Project: Design a decision fusion tool to perform weighted fusion. The weights are adjusted using hill climbing algorithm. Introducing random walk/jump/restart or trying simulated annealing to improve performance is optional.
Menu Specification (minimum): Train & Decide
Train (this option will compute decision weights)
Input: the following data (read data from a text file containing only Y/N)
Decision 1 Decision 2 ………… Decision n-1 Decision n Actual Decision
Example 1 Y N ………… Y Y Y
Example 2 Y Y ………… Y N Y
…………….. …………….. …………….. ………… …………….. …………….. ……………..

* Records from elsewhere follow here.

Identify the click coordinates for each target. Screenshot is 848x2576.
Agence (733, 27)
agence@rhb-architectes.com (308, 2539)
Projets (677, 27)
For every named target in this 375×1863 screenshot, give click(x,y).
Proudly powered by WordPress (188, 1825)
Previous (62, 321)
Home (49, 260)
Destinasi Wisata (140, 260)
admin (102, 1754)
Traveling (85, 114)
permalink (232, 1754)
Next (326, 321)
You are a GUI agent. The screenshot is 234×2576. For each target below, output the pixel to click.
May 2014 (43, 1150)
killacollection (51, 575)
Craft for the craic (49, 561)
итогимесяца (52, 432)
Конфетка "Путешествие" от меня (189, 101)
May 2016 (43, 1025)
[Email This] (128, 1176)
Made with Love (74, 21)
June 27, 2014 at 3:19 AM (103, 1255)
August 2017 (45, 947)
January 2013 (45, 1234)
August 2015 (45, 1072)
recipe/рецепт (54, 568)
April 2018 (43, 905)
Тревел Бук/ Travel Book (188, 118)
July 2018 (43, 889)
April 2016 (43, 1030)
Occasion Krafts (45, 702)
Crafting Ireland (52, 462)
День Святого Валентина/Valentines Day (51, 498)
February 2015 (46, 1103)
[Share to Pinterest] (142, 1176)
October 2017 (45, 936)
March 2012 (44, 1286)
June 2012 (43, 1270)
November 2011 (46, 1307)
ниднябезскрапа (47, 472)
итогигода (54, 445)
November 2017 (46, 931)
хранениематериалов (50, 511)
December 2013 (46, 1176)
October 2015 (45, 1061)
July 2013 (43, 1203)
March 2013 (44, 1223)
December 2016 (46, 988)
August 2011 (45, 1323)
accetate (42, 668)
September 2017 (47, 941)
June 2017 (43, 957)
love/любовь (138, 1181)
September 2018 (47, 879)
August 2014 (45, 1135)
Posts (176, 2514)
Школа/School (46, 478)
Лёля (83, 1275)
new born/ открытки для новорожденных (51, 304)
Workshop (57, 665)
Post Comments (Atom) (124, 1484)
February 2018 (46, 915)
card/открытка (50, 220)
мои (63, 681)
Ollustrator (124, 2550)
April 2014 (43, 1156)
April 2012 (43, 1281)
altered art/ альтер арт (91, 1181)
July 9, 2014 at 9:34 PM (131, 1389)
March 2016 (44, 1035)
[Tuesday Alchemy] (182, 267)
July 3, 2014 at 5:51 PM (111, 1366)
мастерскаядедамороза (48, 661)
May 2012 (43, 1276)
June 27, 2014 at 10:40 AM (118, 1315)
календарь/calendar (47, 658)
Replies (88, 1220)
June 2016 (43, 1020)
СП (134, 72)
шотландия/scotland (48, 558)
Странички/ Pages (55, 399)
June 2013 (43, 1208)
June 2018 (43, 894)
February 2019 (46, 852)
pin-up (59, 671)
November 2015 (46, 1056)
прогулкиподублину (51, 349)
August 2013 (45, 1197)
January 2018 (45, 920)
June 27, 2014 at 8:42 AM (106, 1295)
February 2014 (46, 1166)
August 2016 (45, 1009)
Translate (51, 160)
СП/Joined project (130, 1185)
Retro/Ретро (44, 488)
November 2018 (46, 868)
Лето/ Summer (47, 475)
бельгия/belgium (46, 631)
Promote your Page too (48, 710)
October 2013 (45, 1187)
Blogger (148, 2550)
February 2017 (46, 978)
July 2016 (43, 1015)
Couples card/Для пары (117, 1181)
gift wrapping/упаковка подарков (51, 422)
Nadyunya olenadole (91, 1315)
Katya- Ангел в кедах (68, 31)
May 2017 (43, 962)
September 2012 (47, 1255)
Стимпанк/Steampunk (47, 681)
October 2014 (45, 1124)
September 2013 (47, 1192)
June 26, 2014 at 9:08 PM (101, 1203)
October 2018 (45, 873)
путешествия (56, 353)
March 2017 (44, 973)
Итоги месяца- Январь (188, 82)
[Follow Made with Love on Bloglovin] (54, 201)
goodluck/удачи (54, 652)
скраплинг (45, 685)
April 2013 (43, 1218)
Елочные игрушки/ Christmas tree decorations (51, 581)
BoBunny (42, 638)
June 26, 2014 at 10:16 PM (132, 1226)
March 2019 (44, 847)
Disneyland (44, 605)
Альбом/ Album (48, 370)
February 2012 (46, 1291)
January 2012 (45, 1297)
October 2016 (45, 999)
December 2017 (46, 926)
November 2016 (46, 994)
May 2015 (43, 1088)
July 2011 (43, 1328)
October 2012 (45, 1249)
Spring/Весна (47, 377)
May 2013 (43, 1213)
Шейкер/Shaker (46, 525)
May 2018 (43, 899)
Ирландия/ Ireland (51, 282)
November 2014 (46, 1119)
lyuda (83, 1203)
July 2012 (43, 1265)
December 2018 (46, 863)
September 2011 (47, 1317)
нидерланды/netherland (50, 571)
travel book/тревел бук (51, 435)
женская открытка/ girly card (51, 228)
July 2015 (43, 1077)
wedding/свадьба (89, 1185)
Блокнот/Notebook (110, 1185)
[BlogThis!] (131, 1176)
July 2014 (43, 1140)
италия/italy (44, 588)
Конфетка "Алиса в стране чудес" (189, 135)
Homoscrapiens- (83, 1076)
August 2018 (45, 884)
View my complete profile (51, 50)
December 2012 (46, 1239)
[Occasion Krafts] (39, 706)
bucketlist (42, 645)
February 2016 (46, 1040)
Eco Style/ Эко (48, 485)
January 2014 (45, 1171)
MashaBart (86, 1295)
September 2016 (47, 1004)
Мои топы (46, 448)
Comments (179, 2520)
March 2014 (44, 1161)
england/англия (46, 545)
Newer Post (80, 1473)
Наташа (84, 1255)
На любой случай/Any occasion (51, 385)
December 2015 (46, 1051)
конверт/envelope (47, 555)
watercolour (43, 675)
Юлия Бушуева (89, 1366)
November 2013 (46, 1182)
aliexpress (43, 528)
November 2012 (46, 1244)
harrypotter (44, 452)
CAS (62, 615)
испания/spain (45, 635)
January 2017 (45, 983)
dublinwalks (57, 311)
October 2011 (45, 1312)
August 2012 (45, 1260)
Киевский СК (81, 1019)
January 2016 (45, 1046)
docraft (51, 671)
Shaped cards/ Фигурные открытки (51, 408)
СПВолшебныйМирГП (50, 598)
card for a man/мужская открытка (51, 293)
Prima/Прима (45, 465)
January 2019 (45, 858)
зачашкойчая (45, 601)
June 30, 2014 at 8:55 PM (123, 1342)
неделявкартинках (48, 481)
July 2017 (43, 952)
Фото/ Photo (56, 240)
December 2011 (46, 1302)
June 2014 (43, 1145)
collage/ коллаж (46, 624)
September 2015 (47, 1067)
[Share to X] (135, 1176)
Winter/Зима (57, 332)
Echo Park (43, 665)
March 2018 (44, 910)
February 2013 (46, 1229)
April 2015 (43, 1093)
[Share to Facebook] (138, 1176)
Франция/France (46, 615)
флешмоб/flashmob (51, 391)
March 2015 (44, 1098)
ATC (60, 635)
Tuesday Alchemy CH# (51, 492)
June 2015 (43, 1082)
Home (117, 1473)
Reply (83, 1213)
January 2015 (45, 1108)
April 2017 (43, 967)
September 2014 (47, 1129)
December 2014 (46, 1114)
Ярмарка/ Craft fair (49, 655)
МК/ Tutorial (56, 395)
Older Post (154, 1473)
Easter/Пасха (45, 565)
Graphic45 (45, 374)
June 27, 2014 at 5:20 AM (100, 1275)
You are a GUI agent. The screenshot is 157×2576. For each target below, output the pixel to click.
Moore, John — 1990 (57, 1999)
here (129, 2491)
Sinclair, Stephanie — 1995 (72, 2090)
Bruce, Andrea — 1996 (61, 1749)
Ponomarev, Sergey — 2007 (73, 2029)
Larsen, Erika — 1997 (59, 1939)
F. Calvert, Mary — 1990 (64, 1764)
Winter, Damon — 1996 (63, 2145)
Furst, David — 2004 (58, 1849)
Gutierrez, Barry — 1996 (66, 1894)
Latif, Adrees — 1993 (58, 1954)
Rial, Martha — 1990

Example m-1 N N ………… N N N
Example m N N ………… Y Y N
Output: W1, W2, …Wn-1, Wn where Wi is the decision weigh for decision i.
Algorithm:
1. Initialization: Randomly assign weights between 0 and 1 for each decision
2. Use the following formula to compute decision:
a. If ( WY > WN) the decision is Y else if ( WY < WN) the decision is N, where WY is the summation of all decision weights for the decision “Y”.
b. Use the following formula to compute accuracy:
Accuracy= v/m, where v number of decisions (computed in step 2a) that match with the actual decision
3. For i= 1 to n
Keep change (try increasing and decreasing) decision weight in small steps for decision i as long as accuracy improves
4. Repeat step 3 as long as accuracy improves
5. Output the finals weights W1, W2, …Wn-1, Wn (and store them)
Decide (This option will perform decision fusion and output the decision)
Input: Decision 1, Decision 2, … Decision n
Output: Y or N
Algorithm:
If ( WY > WN) the decision is Y else if ( WY < WN) the decision is N.